The idea for the design of a neural network model is an analogy to how biological organisms process information. Biological brains contain neurons, electrically activated nerve cells, connected by synapses that facilitate information transfer between neurons. The machine learning equivalent of this structure, the so-called artificial neural networks or neural networks in short, is a mathematical function developed with the same principles in mind. It is composed from elementary functions, the neurons, which are organized in layers that are connected to each other. To simplify the notation, a graphical representation of the neurons and network is used, see Fig. 12. The connections in the graphical representation means that the output from one set of neurons (forming one layer) serves as the input for the next set of neurons (the next layer). This defines a sense of direction in which information is handed over from layer to layer, and thus the architecture is referred to as a feed-forward neural network.

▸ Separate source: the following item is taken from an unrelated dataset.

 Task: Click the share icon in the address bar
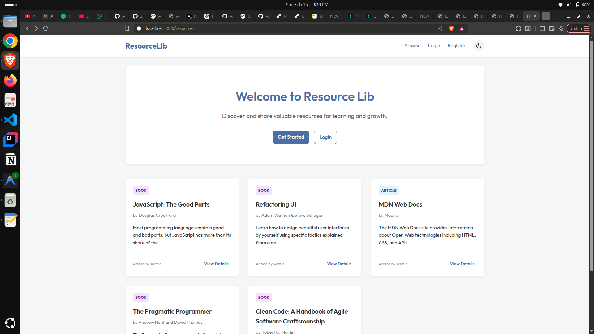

In general, an artificial neural network is simply an example of a variational non-linear function that maps some (potentially high-dimensional) input data to a desired output. Neural networks are remarkably powerful and it has been proven that under some mild structure assumptions they can approximate any smooth function arbitrarily well as the number of neurons tends to infinity. A drawback is that neural networks typically depend on a large amount of parameters. In the following, we will learn how to construct these neural networks and find optimal values for the variational parameters.

In this chapter, we are going to discuss one option for optimizing neural networks: the so-called supervised learning. A machine learning process is called supervised whenever we use training data comprising input-output pairs, in other words input with known correct answer (the label), to teach the network-required task.


Fig. 12 Graphical representation of the basic neural network architecture.